-- Start Items --

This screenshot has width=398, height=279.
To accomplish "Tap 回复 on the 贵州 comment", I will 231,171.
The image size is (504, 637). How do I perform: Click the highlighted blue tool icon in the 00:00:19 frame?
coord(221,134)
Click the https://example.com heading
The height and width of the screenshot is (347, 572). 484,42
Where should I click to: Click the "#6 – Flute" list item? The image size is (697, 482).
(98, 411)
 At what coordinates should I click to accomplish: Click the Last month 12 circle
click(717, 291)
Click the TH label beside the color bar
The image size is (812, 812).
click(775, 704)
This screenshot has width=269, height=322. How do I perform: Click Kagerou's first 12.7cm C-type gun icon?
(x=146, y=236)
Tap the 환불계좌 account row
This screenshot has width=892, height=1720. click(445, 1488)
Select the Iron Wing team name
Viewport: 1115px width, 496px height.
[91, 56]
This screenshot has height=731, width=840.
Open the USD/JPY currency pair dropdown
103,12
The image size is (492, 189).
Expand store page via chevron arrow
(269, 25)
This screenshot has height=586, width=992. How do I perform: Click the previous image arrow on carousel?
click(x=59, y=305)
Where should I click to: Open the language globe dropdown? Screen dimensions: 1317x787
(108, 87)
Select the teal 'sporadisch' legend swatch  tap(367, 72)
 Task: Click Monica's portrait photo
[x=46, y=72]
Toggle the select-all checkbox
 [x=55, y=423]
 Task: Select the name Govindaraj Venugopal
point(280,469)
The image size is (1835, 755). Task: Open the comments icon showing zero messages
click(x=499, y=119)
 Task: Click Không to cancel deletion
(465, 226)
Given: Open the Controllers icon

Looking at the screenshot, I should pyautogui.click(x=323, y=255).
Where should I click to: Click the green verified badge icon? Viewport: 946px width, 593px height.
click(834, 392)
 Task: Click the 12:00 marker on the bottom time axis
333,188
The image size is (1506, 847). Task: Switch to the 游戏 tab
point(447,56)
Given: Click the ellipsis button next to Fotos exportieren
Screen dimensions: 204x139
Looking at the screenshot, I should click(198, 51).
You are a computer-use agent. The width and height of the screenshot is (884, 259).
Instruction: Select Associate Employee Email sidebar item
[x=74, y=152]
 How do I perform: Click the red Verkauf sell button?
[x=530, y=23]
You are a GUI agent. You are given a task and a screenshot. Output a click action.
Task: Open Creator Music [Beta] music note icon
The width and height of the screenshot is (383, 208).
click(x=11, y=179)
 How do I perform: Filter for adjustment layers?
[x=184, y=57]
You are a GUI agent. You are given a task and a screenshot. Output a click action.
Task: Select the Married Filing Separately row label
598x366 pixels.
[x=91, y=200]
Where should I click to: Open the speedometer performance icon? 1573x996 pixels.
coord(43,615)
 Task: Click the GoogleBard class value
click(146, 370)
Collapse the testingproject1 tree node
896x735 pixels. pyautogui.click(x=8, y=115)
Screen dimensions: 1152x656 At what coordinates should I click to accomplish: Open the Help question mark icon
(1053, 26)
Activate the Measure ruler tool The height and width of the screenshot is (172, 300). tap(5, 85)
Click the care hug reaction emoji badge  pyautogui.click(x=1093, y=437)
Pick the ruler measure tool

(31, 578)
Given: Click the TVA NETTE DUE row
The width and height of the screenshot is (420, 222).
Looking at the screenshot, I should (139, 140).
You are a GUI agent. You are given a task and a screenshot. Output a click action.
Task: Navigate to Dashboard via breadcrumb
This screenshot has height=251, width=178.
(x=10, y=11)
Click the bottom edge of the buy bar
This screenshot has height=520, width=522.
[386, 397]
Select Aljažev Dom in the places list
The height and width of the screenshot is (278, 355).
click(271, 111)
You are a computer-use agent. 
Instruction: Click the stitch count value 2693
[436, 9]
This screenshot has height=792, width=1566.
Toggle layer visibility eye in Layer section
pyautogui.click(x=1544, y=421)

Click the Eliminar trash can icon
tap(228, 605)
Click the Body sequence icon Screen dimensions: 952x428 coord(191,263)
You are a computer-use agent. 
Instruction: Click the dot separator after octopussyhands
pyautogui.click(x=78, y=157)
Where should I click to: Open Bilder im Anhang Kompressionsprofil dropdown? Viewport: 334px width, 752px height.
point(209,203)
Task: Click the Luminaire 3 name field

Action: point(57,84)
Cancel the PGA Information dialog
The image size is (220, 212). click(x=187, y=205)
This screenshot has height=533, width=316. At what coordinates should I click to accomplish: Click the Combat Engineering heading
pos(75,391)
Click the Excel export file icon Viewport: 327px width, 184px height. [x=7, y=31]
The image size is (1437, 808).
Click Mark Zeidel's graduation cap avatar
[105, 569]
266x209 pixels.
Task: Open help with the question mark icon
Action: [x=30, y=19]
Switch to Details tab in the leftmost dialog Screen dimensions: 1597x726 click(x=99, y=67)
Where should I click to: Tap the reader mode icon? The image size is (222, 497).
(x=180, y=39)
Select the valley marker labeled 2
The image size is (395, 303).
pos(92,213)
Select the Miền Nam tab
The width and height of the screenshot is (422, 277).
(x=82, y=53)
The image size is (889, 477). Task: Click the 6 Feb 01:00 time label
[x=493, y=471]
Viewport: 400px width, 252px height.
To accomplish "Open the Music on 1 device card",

-- End Items --

**Task brief**. Please update the stretch from the line containing "Where should I click to: Open the speedometer" through the line containing "click(271, 111)" by replacing "Dashboard" with "Home" and changing nothing else.

**Exercise answer**.
Where should I click to: Open the speedometer performance icon? 1573x996 pixels.
coord(43,615)
 Task: Click the GoogleBard class value
click(146, 370)
Collapse the testingproject1 tree node
896x735 pixels. pyautogui.click(x=8, y=115)
Screen dimensions: 1152x656 At what coordinates should I click to accomplish: Open the Help question mark icon
(1053, 26)
Activate the Measure ruler tool The height and width of the screenshot is (172, 300). tap(5, 85)
Click the care hug reaction emoji badge  pyautogui.click(x=1093, y=437)
Pick the ruler measure tool

(31, 578)
Given: Click the TVA NETTE DUE row
The width and height of the screenshot is (420, 222).
Looking at the screenshot, I should (139, 140).
You are a GUI agent. You are given a task and a screenshot. Output a click action.
Task: Navigate to Home via breadcrumb
This screenshot has height=251, width=178.
(x=10, y=11)
Click the bottom edge of the buy bar
This screenshot has height=520, width=522.
[386, 397]
Select Aljažev Dom in the places list
The height and width of the screenshot is (278, 355).
click(271, 111)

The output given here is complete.